▶ Task to carry out
Return the lines below exactly, please, from the one containing "Noble Wine veikals (533, 2337)" through the last one, both included, and leave out any pictures.

Saved entries:
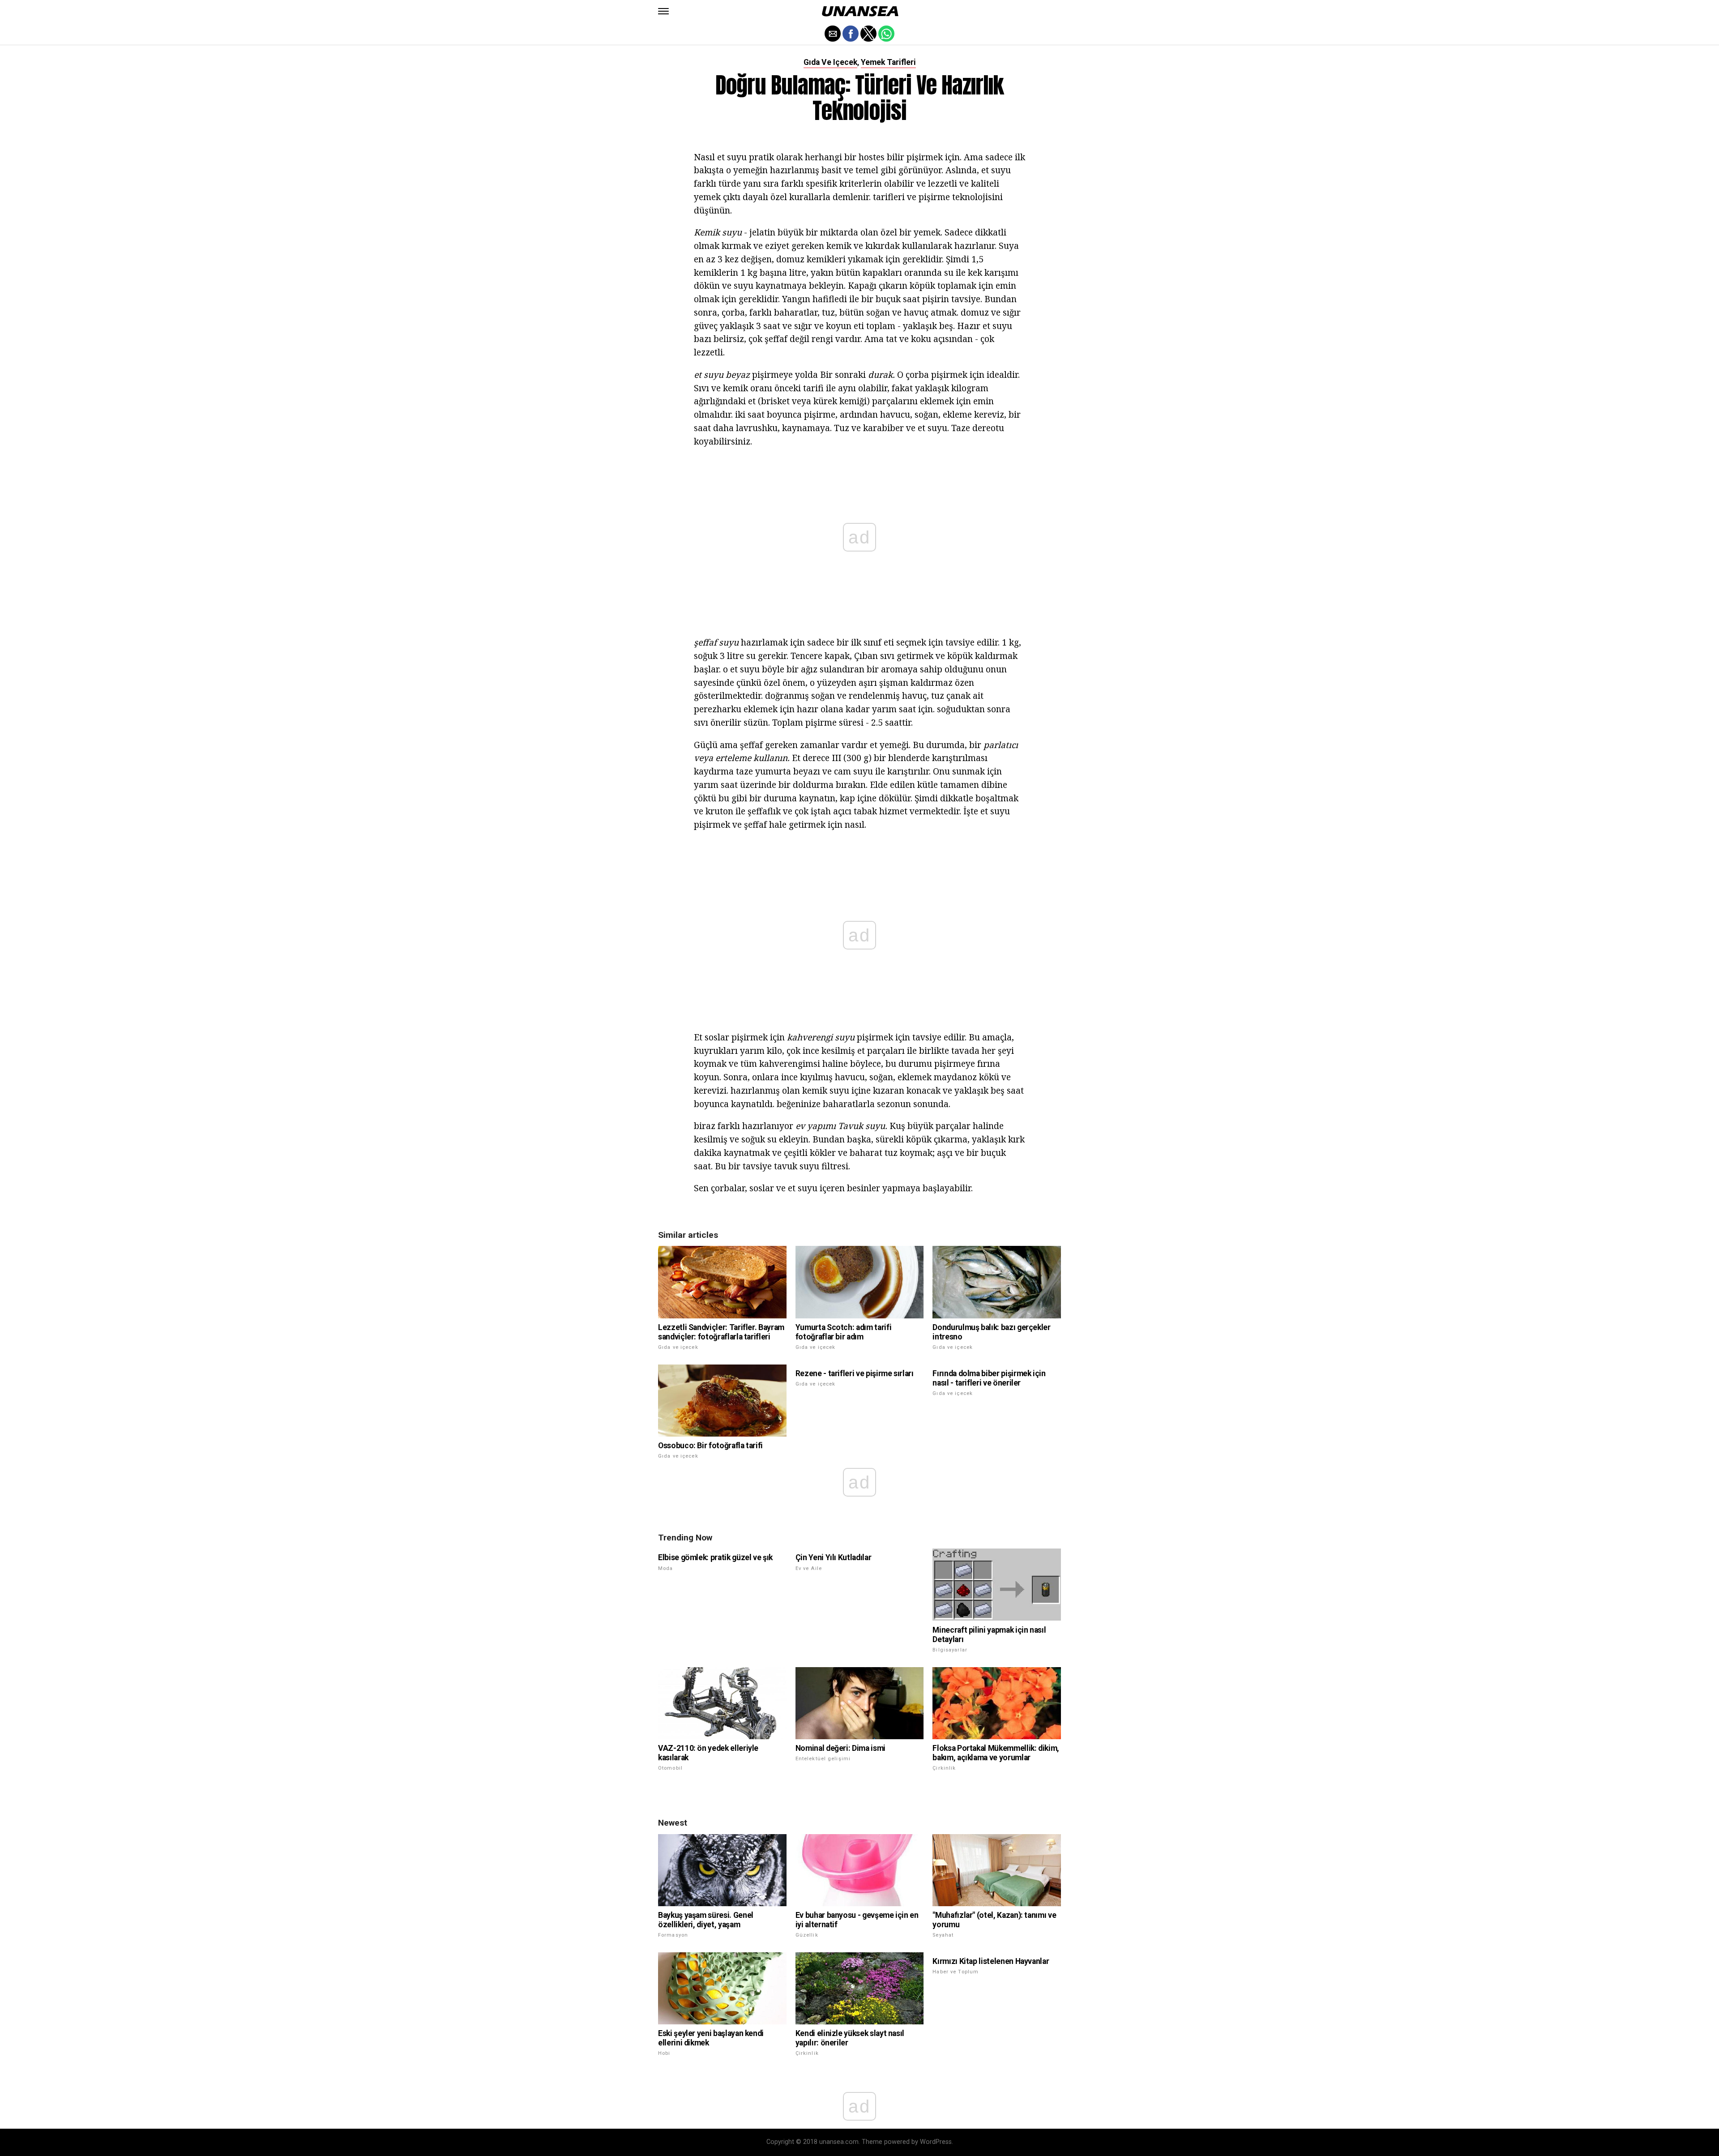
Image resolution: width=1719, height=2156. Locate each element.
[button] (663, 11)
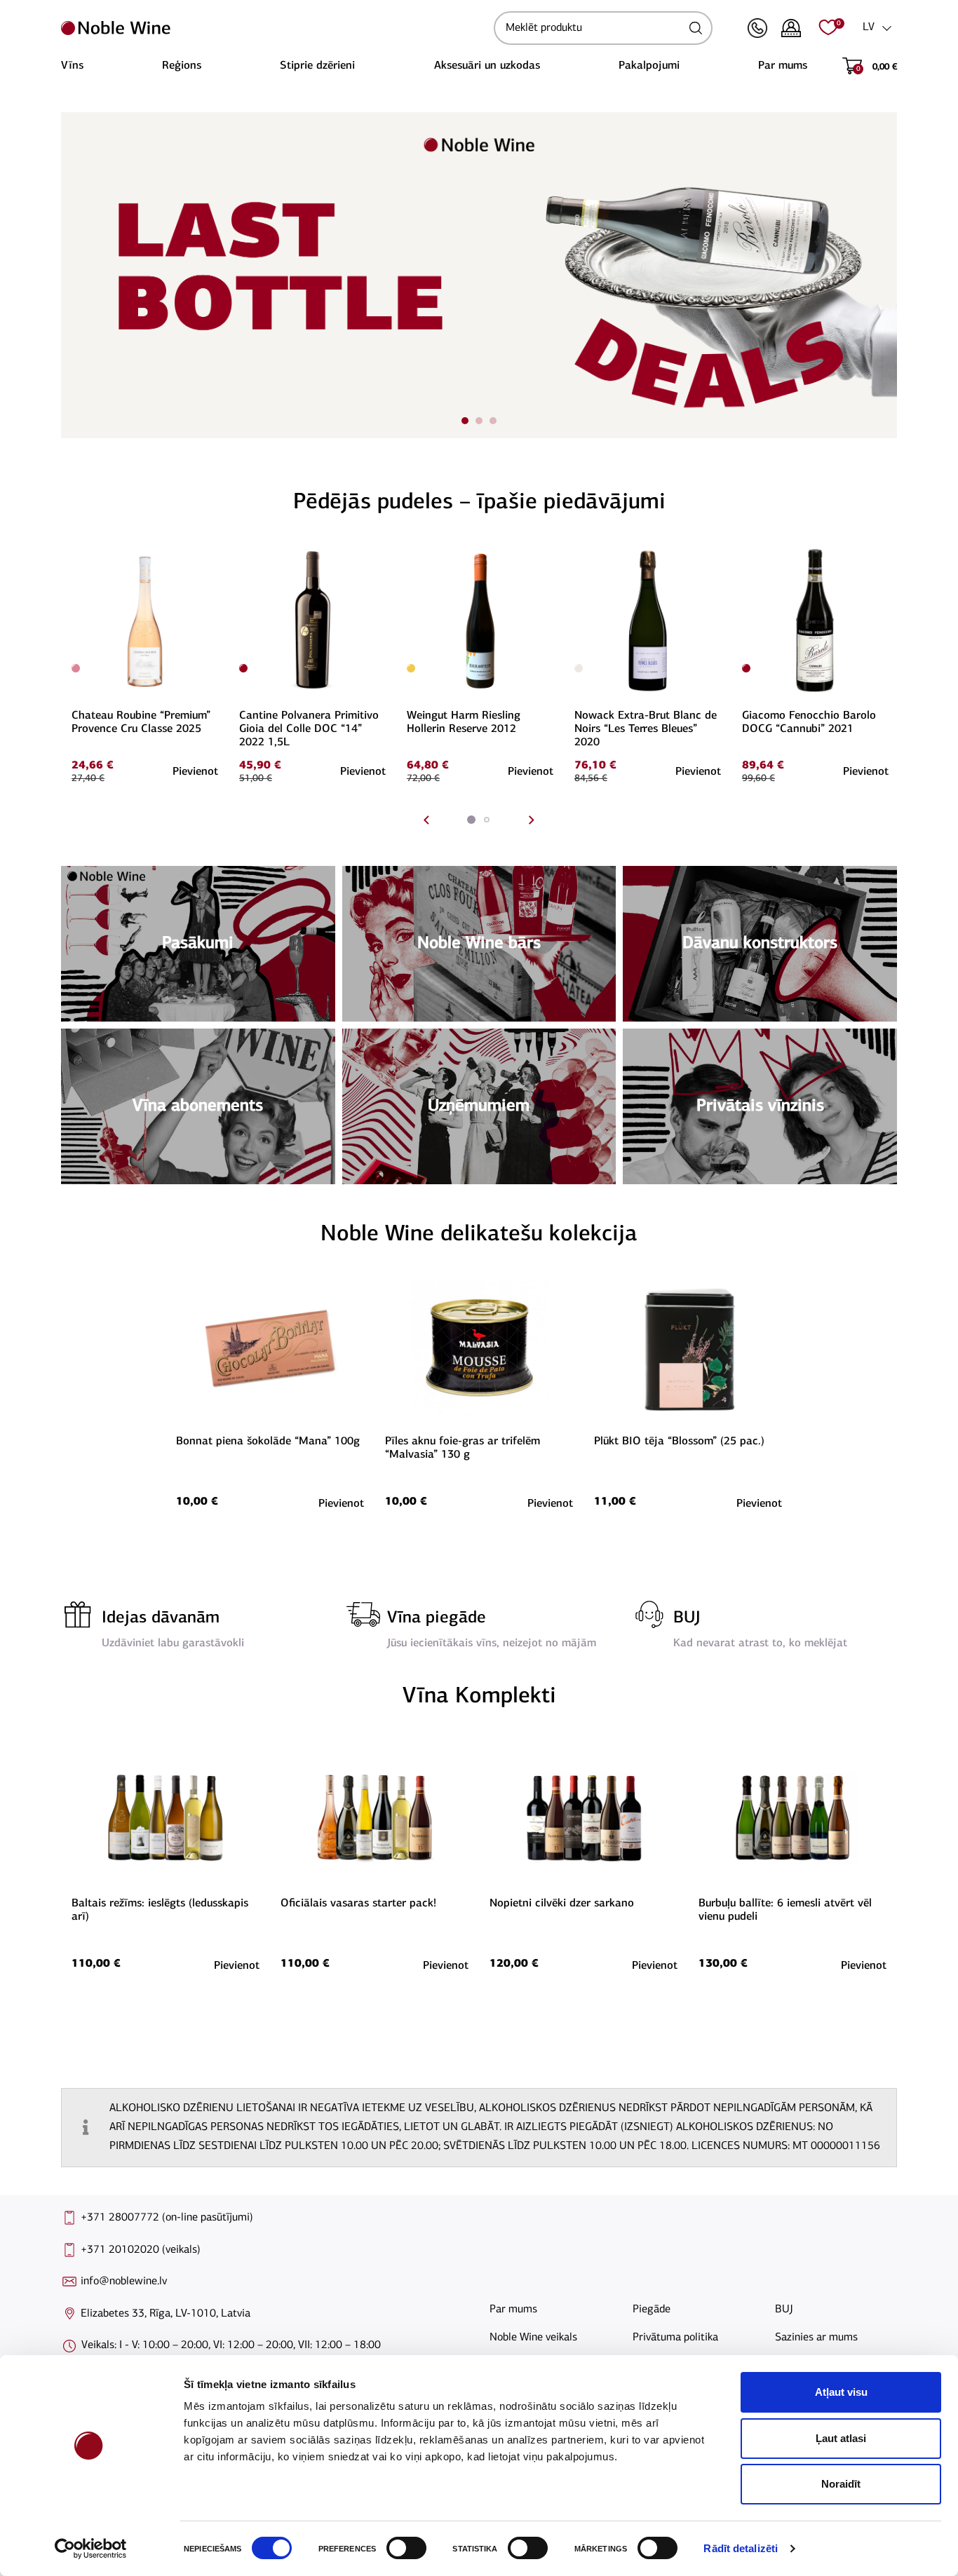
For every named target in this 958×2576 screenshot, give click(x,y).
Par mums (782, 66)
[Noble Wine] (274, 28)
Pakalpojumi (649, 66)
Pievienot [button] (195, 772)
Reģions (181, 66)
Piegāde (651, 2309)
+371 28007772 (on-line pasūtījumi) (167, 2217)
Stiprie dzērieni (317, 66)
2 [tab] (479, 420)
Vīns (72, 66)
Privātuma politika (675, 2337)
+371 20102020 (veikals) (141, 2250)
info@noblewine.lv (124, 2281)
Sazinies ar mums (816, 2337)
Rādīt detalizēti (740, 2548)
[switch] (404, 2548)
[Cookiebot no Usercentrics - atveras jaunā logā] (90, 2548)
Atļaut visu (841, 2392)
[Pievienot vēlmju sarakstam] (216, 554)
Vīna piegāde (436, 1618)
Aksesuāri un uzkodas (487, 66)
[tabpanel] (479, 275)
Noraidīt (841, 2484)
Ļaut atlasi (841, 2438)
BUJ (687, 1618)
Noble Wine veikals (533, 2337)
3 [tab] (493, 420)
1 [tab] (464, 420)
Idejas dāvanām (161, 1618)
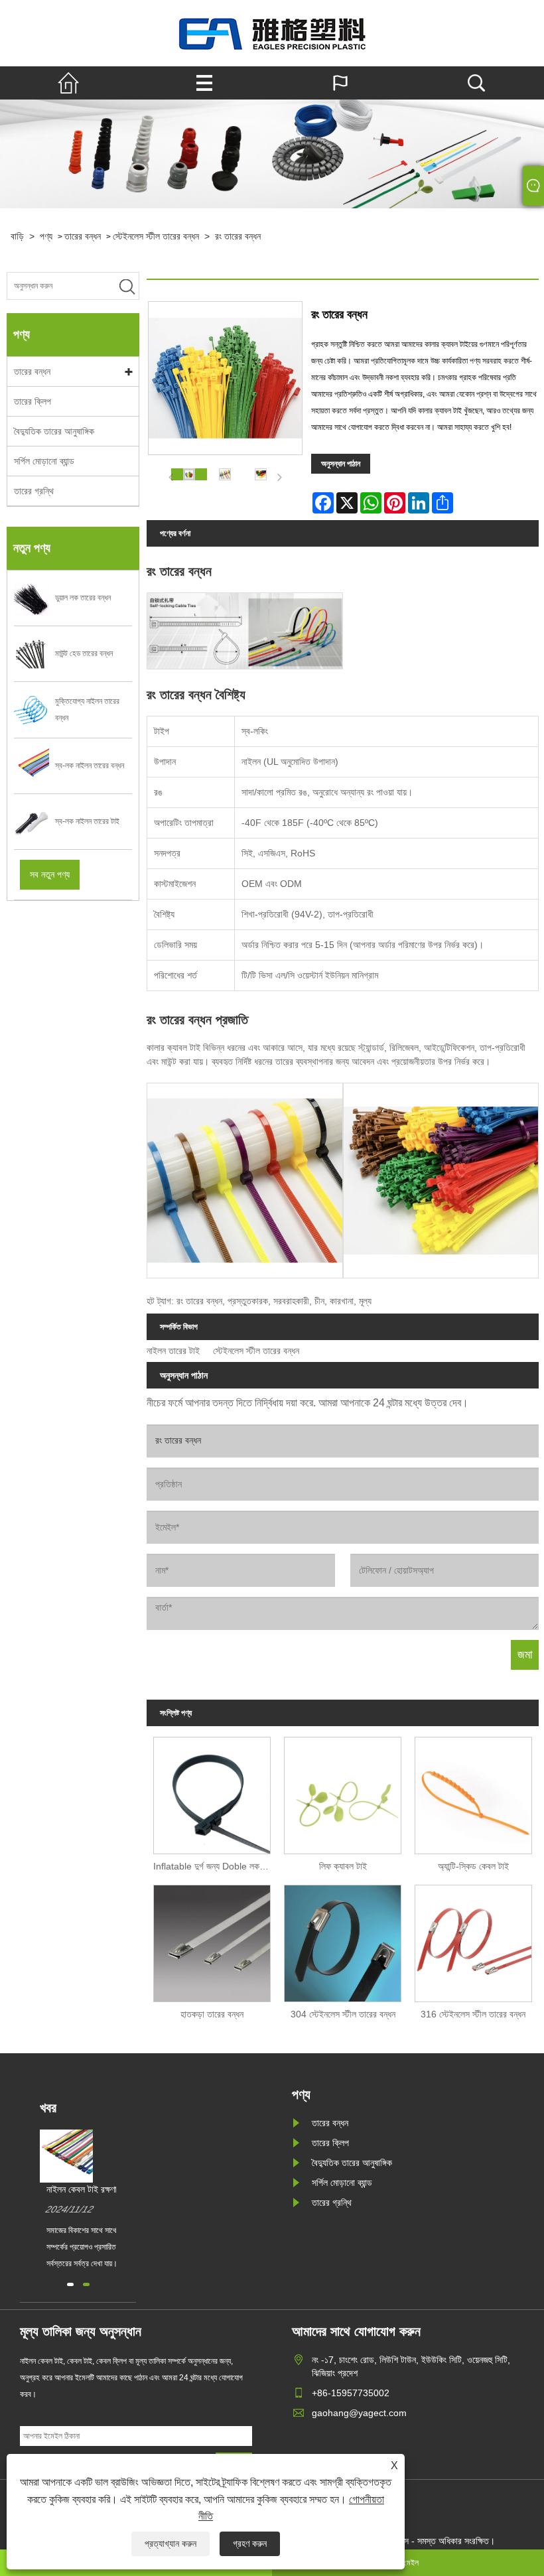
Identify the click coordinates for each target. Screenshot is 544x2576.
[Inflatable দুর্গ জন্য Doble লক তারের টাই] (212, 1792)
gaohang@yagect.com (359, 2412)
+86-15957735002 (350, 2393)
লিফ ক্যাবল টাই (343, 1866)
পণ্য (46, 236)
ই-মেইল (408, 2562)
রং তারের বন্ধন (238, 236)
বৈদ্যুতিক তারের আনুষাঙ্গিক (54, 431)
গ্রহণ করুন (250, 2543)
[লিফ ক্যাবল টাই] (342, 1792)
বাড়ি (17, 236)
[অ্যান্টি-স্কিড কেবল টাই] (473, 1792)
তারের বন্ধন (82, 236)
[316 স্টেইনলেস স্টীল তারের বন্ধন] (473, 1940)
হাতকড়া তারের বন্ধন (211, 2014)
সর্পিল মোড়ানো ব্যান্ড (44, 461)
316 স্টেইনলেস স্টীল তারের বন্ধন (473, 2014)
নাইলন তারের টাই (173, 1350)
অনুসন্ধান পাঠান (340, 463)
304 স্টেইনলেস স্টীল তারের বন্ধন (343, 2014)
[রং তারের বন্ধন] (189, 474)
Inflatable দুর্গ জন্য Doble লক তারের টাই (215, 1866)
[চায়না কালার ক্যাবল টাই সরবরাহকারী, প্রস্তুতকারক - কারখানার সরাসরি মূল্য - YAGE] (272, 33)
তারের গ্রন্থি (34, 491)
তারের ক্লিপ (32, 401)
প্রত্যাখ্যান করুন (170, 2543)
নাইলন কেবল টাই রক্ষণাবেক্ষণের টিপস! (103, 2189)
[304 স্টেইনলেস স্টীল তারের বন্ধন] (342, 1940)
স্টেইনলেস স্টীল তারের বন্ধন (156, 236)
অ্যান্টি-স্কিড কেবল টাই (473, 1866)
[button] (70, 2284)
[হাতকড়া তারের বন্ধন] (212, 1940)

▶ The completed task
Noble Wine veikals (533, 2337)
3 [tab] (493, 420)
1 [tab] (464, 420)
Idejas dāvanām (161, 1618)
Identify the click coordinates for each target. Screenshot is 544x2576.
[Inflatable দুর্গ জন্য Doble লক তারের টাই] (212, 1792)
gaohang@yagect.com (359, 2412)
+86-15957735002 (350, 2393)
লিফ ক্যাবল টাই (343, 1866)
পণ্য (46, 236)
ই-মেইল (408, 2562)
রং তারের বন্ধন (238, 236)
বৈদ্যুতিক তারের আনুষাঙ্গিক (54, 431)
গ্রহণ করুন (250, 2543)
[লিফ ক্যাবল টাই] (342, 1792)
বাড়ি (17, 236)
[অ্যান্টি-স্কিড কেবল টাই] (473, 1792)
তারের বন্ধন (82, 236)
[316 স্টেইনলেস স্টীল তারের বন্ধন] (473, 1940)
হাতকড়া তারের বন্ধন (211, 2014)
সর্পিল মোড়ানো ব্যান্ড (44, 461)
316 স্টেইনলেস স্টীল তারের বন্ধন (473, 2014)
নাইলন তারের টাই (173, 1350)
অনুসন্ধান পাঠান (340, 463)
304 স্টেইনলেস স্টীল তারের বন্ধন (343, 2014)
[রং তারের বন্ধন] (189, 474)
Inflatable দুর্গ জন্য Doble লক তারের টাই (215, 1866)
[চায়না কালার ক্যাবল টাই সরবরাহকারী, প্রস্তুতকারক - কারখানার সরাসরি মূল্য - YAGE] (272, 33)
তারের গ্রন্থি (34, 491)
তারের ক্লিপ (32, 401)
প্রত্যাখ্যান করুন (170, 2543)
নাইলন কেবল টাই রক্ষণাবেক্ষণের টিপস! (103, 2189)
[304 স্টেইনলেস স্টীল তারের বন্ধন] (342, 1940)
স্টেইনলেস স্টীল তারের বন্ধন (156, 236)
অ্যান্টি-স্কিড কেবল টাই (473, 1866)
[button] (70, 2284)
[হাতকড়া তারের বন্ধন] (212, 1940)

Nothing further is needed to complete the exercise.